The jury that ruled in David's favor also found that GlaxoSmithKline had "negligently failed to warn" her doctor about the increased risk of such problems and awarded David $2.5 million in compensation. It was the first and only SSRI case to ever reach verdict, though Glaxo has since settled more than $1 billion worth of claims out of court. David's attorney, Sean Tracey, says that there are many more cases pending against Paxil and other SSRI makers—this summer alone, 19 suits were filed against Zoloft—or awaiting settlement.
Tracey first learned about Paxil-related birth defects in 2006, when another lawyer walked into his office with a client named Lisa Collins, whose son, Chase, was born with part of his heart missing. Like David, Collins did not suffer from major depression or anxiety; she was prescribed Paxil for occasional claustrophobia. When Collins became pregnant, her family doctor assured her that it was "perfectly safe" to continue taking the drug. But just two weeks after he was delivered, Chase needed open-heart surgery. The strokes he suffered after the procedure left him with brain damage. GlaxoSmithKline reached a confidential settlement with Collins in 2008.
Despite cases like Lyam's and Chase's, the debate about the use of SSRIs during pregnancy is far from over. And the number of pregnant women taking SSRIs is as high as it's ever been.

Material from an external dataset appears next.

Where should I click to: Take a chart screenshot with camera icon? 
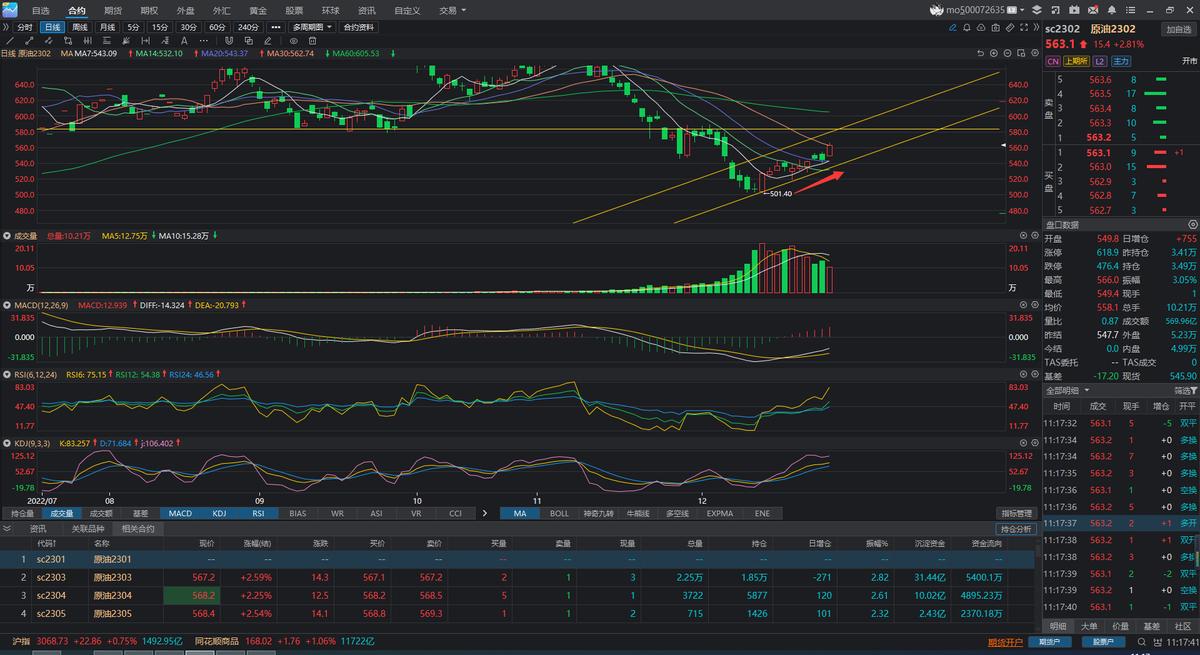point(995,28)
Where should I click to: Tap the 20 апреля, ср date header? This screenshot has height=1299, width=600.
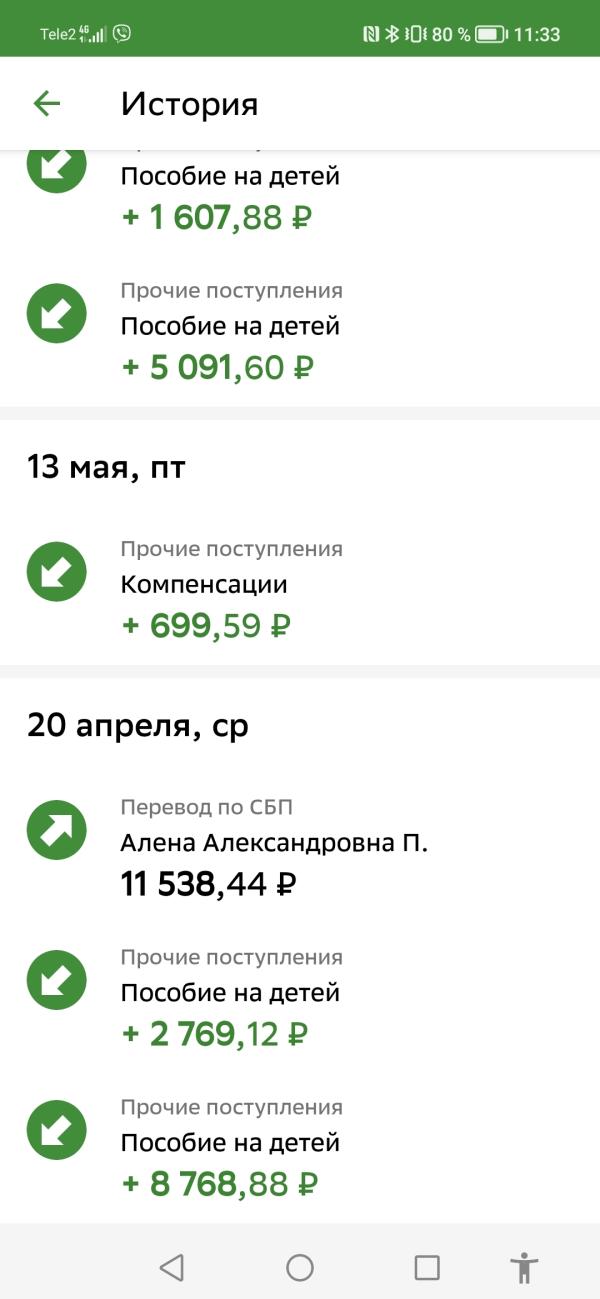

Given the number of things women are told to avoid during pregnancy—alcohol, aspirin, unpasteurized cheese, and sushi, to name just a few—it may seem surprising that antidepressants aren't verboten too. But in recent years, doctors have become as concerned about the impact of depression on the mother and child as they are about the harm SSRIs might do to the fetus. An estimated 3 percent of pregnant women suffer from major depression, giving them a lifetime suicide risk 20 times higher than average. "The women I see say, 'Nothing gets me excited. I don't want to go out of the house, I can't get my stuff done at work, my boss has noticed,' " offers Kara Driscoll, MD, a psychiatrist at Northwestern Memorial Hospital in Chicago who specializes in treating depressed expectant mothers. "You can have a severe episode of depression without being suicidal. It's just the symptoms are really quite profound." (Those symptoms include lethargy, an inability to focus, feeling hopeless or guilt-ridden, eating or sleeping too much or not enough, and crying often.)